How to extract audio from a video

You have a video file and you want the audio from it. Maybe it’s a conference talk you recorded on your phone and you want a podcast version. Maybe you filmed a live performance and the audio is the part worth keeping. Maybe you’re pulling dialogue from a video clip for a transcription service that only accepts audio files. Whatever the reason, the process is the same: strip the video track and keep the sound.

This guide covers how audio extraction works, how to pick the right output format and quality settings, what to expect in terms of file size, and how to do it with MakeMySounds’s video-to-audio extractor.

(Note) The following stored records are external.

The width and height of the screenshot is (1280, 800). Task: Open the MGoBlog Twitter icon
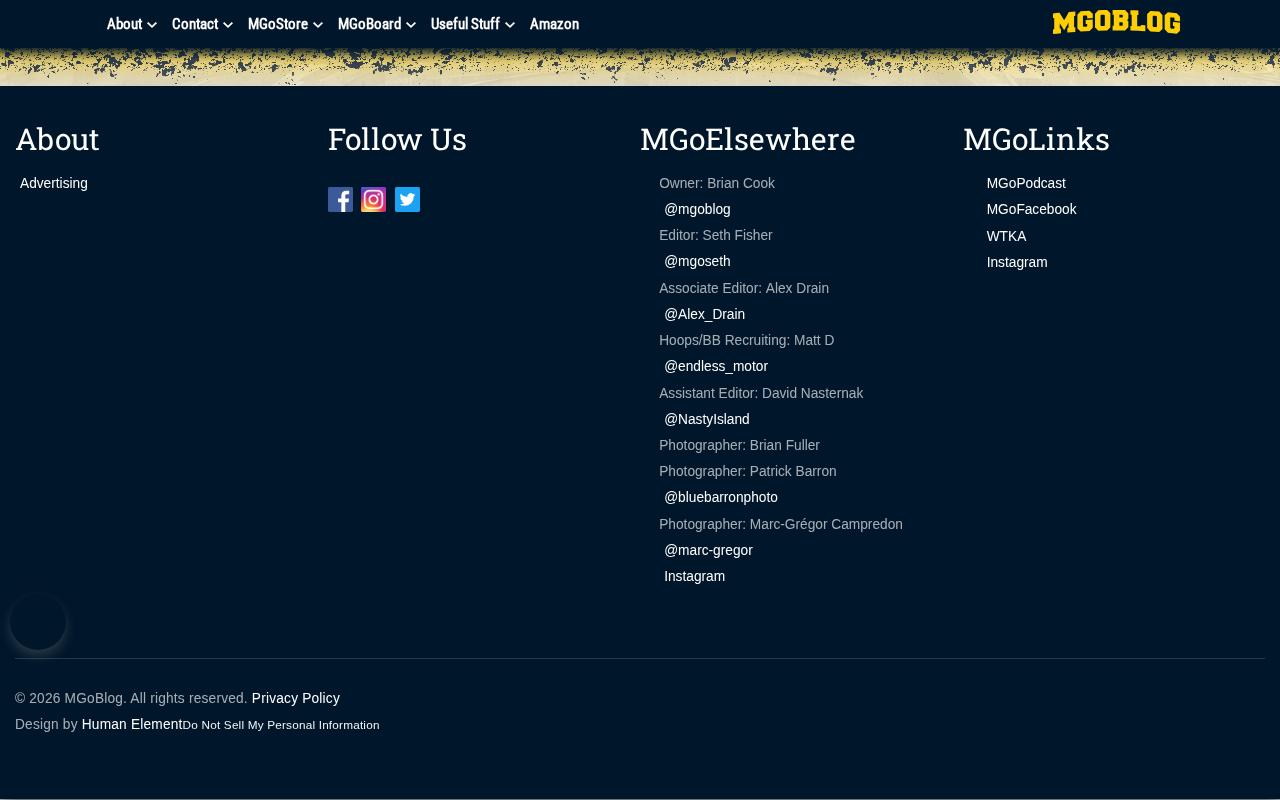[x=407, y=200]
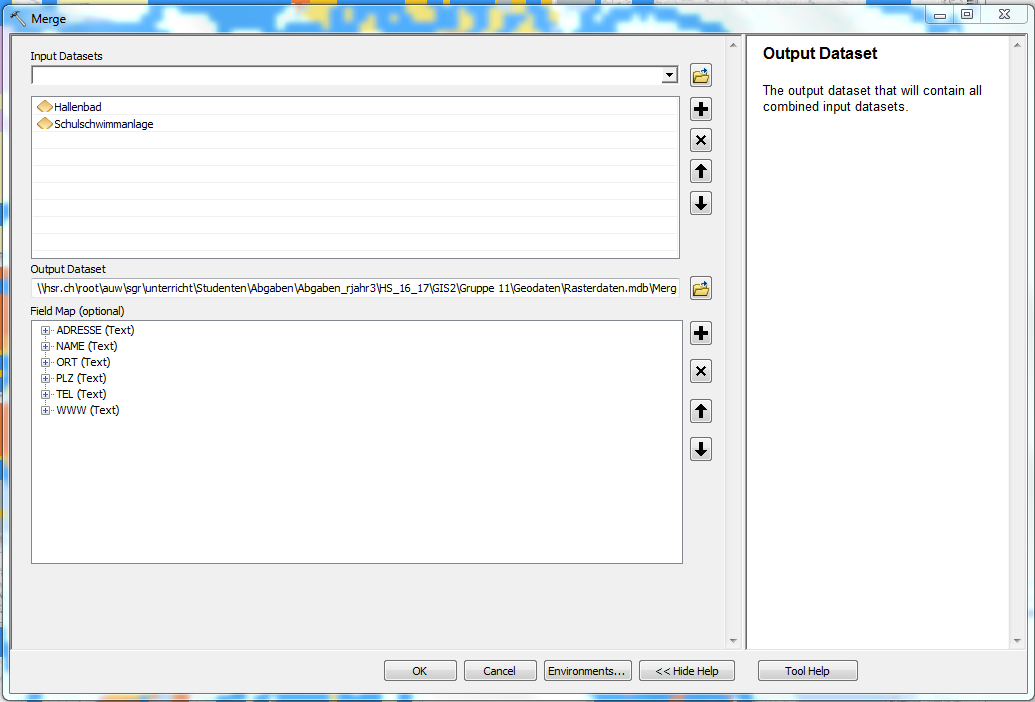Add new field to Field Map

(701, 333)
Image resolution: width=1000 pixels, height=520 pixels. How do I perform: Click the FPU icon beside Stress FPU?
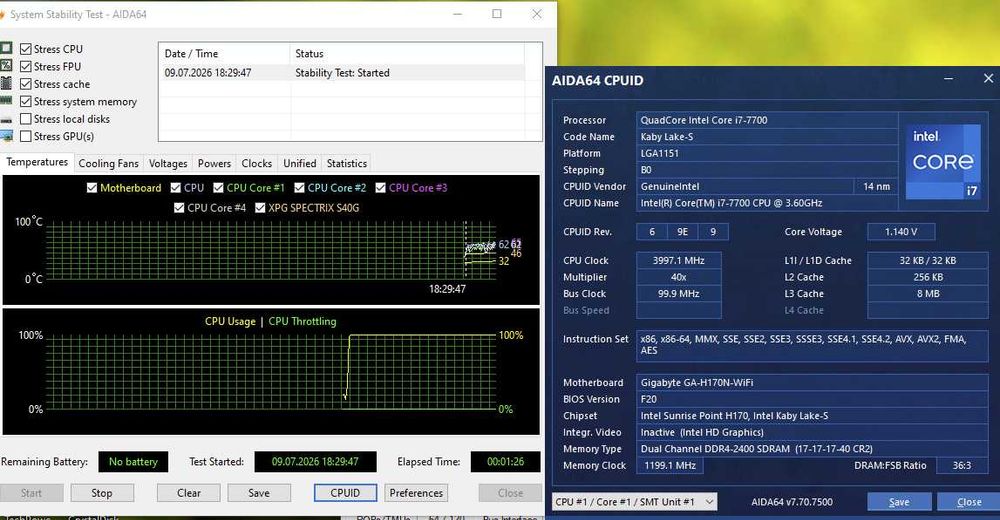point(6,66)
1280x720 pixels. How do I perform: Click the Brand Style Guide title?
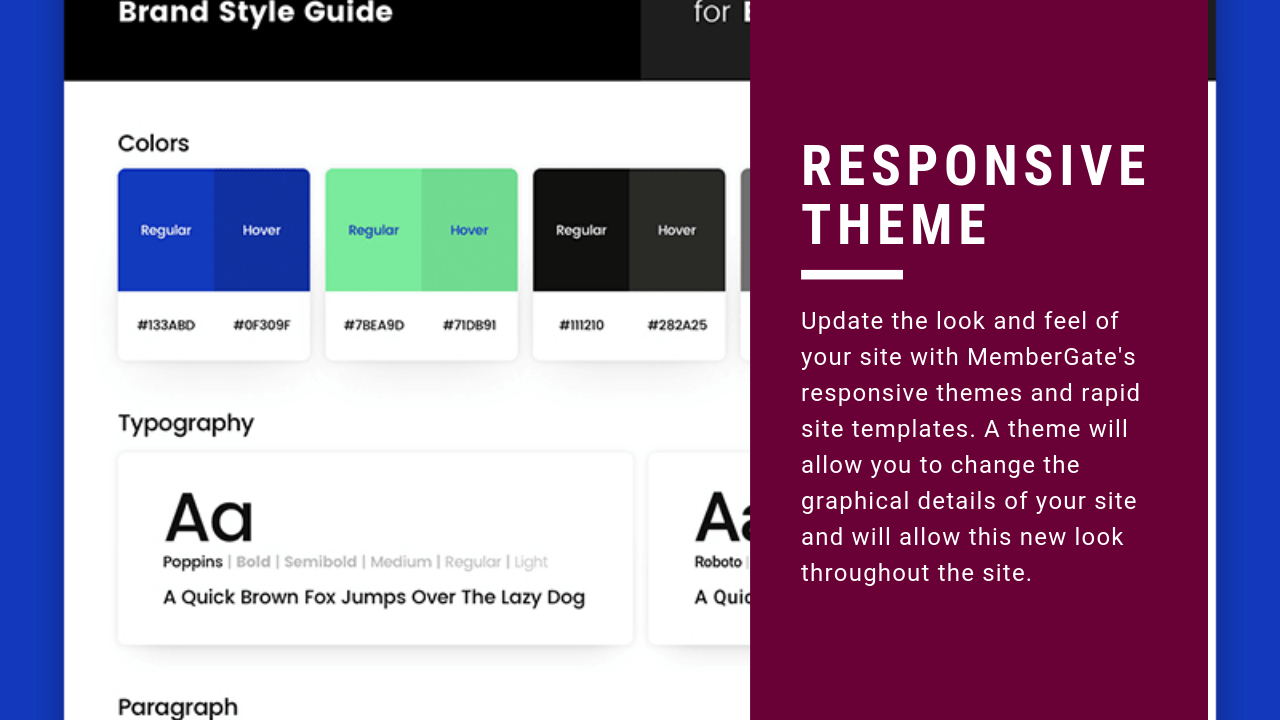coord(255,14)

What happens during extraction

A video file is a container — MP4, MOV, WebM, MKV — that holds separate streams for video and audio (and sometimes subtitles, chapters, or metadata). The audio stream is already encoded inside the container, typically as AAC in MP4/MOV files, Opus in WebM files, or various codecs in MKV files.

Extraction can work two ways. The fast path is stream copying: pull the existing audio stream out of the container without re-encoding it. This is lossless and nearly instant because no decoding or encoding happens — the audio bytes pass through unchanged. The catch is that the output format is whatever the video already contained. If the video has AAC audio and you want AAC output, stream copying works perfectly. If you want MP3 instead, the audio needs to be decoded and re-encoded into MP3, which takes longer and introduces a generation of lossy compression.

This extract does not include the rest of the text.